═══ DATA EXTRACT
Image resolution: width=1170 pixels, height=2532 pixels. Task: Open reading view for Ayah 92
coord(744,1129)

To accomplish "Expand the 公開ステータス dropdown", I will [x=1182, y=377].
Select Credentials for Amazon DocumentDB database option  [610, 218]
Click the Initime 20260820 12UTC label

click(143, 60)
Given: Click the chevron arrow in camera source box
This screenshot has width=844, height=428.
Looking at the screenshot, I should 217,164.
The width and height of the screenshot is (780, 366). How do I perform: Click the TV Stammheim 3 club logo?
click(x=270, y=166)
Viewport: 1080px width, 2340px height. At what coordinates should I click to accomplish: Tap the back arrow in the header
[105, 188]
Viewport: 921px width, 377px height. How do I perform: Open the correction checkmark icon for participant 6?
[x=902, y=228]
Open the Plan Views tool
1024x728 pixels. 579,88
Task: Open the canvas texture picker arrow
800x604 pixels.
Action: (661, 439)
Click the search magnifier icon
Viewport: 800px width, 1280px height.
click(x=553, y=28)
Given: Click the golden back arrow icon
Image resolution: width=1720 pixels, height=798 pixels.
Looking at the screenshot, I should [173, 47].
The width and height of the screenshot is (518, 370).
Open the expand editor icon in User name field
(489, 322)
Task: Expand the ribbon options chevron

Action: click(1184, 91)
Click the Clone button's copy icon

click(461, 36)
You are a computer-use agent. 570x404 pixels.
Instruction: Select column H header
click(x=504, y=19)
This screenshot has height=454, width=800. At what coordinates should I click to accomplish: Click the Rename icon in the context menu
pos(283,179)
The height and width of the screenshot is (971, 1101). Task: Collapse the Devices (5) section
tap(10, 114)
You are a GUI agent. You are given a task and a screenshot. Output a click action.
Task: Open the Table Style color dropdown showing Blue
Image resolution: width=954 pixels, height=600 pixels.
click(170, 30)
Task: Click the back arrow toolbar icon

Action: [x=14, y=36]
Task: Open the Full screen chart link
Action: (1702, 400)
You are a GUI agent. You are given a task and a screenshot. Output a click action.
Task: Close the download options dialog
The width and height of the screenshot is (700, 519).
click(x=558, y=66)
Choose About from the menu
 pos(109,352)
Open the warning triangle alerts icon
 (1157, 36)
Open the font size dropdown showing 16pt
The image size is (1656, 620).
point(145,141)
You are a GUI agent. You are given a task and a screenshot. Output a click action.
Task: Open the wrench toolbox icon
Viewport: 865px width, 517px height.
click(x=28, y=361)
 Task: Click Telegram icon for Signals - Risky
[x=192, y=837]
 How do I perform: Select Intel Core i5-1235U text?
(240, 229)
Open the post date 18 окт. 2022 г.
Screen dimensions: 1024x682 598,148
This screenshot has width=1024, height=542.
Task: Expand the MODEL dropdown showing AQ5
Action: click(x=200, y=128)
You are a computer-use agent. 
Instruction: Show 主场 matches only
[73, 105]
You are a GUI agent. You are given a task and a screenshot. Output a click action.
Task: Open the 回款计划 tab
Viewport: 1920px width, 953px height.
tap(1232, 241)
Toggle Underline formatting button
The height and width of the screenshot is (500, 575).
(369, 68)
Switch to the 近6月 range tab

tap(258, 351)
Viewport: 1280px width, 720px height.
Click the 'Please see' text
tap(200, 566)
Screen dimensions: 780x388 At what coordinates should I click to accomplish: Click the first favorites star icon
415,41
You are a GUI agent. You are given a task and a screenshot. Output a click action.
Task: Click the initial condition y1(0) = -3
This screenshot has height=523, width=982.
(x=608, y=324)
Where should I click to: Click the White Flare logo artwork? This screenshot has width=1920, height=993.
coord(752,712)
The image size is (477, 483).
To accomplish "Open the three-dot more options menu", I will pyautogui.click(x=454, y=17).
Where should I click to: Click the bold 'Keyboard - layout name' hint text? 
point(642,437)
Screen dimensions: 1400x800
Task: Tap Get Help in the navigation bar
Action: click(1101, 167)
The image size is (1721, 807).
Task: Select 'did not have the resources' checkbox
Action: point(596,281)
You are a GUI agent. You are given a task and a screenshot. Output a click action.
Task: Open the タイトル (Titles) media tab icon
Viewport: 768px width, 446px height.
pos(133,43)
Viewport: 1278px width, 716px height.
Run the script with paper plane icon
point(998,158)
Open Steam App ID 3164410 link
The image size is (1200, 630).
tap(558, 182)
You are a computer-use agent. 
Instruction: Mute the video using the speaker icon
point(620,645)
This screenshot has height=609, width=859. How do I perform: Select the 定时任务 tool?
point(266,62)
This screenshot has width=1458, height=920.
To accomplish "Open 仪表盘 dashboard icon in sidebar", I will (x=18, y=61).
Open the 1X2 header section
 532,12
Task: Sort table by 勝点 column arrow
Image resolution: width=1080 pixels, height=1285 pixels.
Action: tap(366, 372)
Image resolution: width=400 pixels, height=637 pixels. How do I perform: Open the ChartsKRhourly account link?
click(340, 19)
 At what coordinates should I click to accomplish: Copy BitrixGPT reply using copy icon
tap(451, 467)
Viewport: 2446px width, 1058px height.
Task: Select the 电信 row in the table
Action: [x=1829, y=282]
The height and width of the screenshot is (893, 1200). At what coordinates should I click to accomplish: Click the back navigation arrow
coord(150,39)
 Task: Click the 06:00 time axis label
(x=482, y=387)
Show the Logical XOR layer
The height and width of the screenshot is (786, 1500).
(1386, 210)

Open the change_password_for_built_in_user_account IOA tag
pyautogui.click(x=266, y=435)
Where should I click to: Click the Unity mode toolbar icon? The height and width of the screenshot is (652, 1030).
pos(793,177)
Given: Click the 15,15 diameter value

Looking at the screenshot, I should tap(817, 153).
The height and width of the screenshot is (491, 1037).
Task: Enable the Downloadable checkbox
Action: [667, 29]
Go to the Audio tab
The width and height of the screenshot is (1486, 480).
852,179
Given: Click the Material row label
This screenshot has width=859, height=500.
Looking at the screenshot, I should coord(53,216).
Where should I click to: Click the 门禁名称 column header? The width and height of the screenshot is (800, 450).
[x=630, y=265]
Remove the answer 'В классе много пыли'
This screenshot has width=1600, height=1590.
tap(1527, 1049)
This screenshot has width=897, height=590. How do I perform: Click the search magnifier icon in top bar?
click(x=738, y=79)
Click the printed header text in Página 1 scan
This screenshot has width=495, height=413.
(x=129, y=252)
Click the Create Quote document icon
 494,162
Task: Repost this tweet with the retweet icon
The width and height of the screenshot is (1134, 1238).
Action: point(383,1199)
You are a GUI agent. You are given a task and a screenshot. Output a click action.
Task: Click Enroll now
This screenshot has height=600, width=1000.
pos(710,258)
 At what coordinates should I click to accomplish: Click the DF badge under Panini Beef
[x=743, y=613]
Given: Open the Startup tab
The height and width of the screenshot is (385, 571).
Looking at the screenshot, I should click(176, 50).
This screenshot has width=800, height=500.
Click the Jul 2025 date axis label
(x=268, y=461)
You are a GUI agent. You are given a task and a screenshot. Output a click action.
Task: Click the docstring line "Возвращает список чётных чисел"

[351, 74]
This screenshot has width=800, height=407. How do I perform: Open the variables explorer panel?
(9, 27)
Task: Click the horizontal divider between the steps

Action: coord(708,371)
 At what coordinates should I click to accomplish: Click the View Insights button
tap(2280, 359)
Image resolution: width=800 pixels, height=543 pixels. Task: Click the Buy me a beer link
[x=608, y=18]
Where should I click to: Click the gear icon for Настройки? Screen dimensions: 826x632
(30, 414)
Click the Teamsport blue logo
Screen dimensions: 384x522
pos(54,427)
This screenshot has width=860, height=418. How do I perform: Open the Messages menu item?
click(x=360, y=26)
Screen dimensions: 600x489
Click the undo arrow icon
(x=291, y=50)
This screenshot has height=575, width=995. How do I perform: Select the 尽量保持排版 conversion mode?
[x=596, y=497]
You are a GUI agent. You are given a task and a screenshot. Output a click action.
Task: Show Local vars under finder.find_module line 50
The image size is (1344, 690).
══════
» TASK TO COMPLETE
Which lines of the data contain the word "will"? Copy each one.

» RESPONSE BELOW
To accomplish "Expand the 公開ステータス dropdown", I will [x=1182, y=377].
To accomplish "Open the three-dot more options menu", I will pyautogui.click(x=454, y=17).
To accomplish "Open 仪表盘 dashboard icon in sidebar", I will (x=18, y=61).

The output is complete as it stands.